What happens when children don’t have these spaces to explore or aren’t allowed to explore them even if they are there, how do we expect them to ever develop a liking / love of the countryside. I encourage my daughter to go out and explore wherever we go, wether it be the local woods at Norland, or exploring classic locations like Gordale Scar or Malham Cove in the Dales, and I think every parent should encourage it, life is about finding new places, experiences and things, children naturally have this curiousity, and it’s adults jobs to make sure it stays with them all their lives.

  1. Aaron says:

    Nice post Lico.

  2. Stu says:

    I remember when it was nowt but fields as far as the eye could see…

  3. This was so beautifully written! I grew up on Chevin Avenue, and walking out of my back gate, you could step through a hole in the fence and be on the old golf course. I remember very fondly the “bomb hole” and the tall grass. I also remember the millions of tiny red ants that used to bite the shit out of me if I wasn’t careful.
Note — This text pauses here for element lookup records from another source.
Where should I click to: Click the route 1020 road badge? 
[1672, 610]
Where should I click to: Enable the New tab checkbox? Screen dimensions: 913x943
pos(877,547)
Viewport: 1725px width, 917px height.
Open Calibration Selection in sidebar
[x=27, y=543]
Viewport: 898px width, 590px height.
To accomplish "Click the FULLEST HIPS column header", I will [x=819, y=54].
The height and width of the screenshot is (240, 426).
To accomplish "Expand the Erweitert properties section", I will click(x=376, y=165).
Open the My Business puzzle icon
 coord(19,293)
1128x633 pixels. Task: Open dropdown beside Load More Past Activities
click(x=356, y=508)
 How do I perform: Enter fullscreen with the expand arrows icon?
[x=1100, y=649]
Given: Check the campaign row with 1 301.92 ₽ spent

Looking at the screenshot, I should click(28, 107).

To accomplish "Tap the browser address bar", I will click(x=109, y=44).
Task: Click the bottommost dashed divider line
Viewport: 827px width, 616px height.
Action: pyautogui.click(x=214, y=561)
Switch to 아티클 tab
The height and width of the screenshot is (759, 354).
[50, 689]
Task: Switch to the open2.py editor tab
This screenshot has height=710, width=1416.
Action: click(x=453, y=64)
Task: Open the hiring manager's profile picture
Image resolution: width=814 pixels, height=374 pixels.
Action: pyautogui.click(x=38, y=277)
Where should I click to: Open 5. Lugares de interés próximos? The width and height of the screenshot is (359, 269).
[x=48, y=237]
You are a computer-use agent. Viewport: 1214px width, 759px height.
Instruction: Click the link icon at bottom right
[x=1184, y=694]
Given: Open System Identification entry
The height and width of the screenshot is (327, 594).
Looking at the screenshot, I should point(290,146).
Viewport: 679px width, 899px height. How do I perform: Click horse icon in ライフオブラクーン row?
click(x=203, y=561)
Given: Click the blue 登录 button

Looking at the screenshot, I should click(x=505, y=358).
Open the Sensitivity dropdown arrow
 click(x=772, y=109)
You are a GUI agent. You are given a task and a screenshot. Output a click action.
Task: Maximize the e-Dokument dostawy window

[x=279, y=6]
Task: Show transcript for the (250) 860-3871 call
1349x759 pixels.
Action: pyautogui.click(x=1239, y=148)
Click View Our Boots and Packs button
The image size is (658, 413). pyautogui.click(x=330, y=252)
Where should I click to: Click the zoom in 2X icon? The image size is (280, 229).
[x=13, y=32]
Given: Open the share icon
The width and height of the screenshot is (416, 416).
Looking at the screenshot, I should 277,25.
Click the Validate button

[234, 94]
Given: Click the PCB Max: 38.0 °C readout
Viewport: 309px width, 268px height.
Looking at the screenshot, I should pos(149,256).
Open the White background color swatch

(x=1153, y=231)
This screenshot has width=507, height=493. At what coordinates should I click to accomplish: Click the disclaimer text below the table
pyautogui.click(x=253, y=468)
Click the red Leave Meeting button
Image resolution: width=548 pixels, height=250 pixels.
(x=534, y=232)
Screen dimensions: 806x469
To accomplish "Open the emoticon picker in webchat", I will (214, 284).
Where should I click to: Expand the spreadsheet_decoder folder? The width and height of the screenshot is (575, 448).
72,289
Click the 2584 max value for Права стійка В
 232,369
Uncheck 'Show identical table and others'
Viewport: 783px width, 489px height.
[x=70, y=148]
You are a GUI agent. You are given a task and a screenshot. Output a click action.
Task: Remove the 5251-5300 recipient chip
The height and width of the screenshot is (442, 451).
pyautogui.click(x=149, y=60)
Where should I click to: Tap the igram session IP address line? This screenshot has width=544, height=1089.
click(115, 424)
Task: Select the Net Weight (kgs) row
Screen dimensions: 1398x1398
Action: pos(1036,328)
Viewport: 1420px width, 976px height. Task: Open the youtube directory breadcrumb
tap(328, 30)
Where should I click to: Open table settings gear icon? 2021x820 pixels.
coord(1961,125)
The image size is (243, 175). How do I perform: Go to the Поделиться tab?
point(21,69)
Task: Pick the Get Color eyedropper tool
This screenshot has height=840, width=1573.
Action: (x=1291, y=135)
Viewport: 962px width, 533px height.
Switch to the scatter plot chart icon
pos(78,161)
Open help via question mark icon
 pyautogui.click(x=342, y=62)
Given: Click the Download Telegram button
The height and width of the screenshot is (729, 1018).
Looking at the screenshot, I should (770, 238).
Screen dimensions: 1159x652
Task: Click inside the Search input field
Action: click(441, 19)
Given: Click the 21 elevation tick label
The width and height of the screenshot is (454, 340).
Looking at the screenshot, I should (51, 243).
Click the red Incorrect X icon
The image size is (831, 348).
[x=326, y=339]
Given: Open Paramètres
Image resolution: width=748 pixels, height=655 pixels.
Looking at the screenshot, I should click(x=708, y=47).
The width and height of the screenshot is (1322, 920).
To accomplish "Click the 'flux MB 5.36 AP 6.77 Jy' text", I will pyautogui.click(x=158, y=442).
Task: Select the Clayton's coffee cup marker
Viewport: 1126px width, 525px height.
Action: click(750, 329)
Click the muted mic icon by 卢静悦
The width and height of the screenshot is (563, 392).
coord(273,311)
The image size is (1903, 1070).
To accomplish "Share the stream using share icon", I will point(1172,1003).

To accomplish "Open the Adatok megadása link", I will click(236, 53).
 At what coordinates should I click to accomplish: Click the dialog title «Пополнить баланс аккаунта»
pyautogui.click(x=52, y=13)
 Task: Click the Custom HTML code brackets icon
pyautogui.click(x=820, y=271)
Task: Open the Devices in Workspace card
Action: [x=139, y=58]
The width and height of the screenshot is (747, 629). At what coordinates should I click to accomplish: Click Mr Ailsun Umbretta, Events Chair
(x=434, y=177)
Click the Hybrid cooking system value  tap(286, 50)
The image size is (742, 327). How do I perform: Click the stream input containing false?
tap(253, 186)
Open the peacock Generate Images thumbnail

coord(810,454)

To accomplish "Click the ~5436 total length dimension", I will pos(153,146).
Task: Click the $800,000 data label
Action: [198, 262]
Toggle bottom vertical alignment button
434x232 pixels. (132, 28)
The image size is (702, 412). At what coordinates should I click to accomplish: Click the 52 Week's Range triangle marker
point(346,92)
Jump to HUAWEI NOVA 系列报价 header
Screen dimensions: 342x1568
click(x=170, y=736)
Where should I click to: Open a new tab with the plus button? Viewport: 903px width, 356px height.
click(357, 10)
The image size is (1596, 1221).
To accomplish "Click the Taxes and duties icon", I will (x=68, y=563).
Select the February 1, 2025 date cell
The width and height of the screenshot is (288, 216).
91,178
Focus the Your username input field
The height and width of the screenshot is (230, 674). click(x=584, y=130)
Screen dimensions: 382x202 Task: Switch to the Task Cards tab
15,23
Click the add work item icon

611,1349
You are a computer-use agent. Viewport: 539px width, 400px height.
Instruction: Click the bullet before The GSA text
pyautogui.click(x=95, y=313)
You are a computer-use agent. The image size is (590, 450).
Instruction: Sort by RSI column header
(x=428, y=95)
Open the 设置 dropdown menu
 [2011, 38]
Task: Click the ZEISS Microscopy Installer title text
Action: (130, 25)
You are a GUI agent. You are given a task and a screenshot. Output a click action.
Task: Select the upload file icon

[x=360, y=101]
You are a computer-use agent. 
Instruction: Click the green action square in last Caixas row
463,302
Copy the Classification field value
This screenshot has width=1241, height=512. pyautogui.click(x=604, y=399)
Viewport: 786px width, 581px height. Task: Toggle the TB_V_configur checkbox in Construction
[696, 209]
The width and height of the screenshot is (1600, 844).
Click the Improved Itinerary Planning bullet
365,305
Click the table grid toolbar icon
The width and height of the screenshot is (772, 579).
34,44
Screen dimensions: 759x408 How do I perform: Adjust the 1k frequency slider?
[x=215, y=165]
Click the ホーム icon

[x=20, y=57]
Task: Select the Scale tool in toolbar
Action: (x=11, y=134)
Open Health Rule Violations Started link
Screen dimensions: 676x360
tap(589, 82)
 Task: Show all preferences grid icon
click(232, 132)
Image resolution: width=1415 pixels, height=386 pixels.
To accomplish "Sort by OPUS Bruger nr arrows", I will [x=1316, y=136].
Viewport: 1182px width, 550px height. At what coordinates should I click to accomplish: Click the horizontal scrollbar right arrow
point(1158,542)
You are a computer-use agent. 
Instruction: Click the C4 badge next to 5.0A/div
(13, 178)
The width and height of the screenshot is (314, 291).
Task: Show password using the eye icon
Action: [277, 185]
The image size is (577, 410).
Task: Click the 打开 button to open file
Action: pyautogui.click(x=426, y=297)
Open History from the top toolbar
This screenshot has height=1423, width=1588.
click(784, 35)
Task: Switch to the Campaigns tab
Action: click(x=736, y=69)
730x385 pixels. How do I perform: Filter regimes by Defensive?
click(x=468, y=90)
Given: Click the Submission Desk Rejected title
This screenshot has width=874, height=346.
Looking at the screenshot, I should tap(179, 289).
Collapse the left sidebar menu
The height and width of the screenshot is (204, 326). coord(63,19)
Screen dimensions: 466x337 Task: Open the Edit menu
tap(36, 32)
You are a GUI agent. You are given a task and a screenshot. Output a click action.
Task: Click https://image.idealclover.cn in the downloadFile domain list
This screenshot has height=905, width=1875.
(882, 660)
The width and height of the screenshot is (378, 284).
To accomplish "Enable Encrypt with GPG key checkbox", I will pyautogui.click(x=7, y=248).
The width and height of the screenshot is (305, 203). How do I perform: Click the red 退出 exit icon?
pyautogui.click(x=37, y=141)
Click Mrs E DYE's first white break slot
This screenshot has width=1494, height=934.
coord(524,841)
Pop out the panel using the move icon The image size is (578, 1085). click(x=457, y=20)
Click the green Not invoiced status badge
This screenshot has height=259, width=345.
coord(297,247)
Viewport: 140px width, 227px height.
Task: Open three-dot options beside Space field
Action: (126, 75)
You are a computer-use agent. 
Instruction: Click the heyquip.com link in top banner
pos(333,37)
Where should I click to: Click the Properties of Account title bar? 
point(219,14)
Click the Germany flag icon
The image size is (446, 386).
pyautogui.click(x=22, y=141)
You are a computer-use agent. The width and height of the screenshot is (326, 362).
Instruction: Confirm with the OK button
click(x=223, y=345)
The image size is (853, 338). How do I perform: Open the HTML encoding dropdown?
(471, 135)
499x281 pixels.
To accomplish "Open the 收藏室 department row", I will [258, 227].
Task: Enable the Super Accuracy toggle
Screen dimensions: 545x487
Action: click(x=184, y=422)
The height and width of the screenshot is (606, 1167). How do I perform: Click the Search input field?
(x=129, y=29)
I know we spent hours and hours of uninterrupted time walking there, and it breaks my heart that my kids don’t have the same sort of thing. The world has changed. I can’t let them have that much freedom anymore. We live in an American city that doesn’t have anything like I did.
    I love your writing!
    Natalie Handley Martin

  4. chris eason says:

    long time no see fun day we had back in the 80’s summertimes

  5. Louise Townsend says:

    it brings back so many memories, mum was forever telling me off for getting covered in sticky weed balls.
    i still live on cuffling drive (grew up on rowanberry avenue) and walk past kirby frith every day & so wish my kids had the same overgrown jungle to play in that i did. its a concrete jungle now with fly-tipped rubbish everywhere & speeding cars…..such a shame.

  6. Carl says:

    How good would it be to live in those times again. The only worry in the world would be that you got back home for your tea at the time agreed with by your parents. I’m sure we all used excuses when we were late.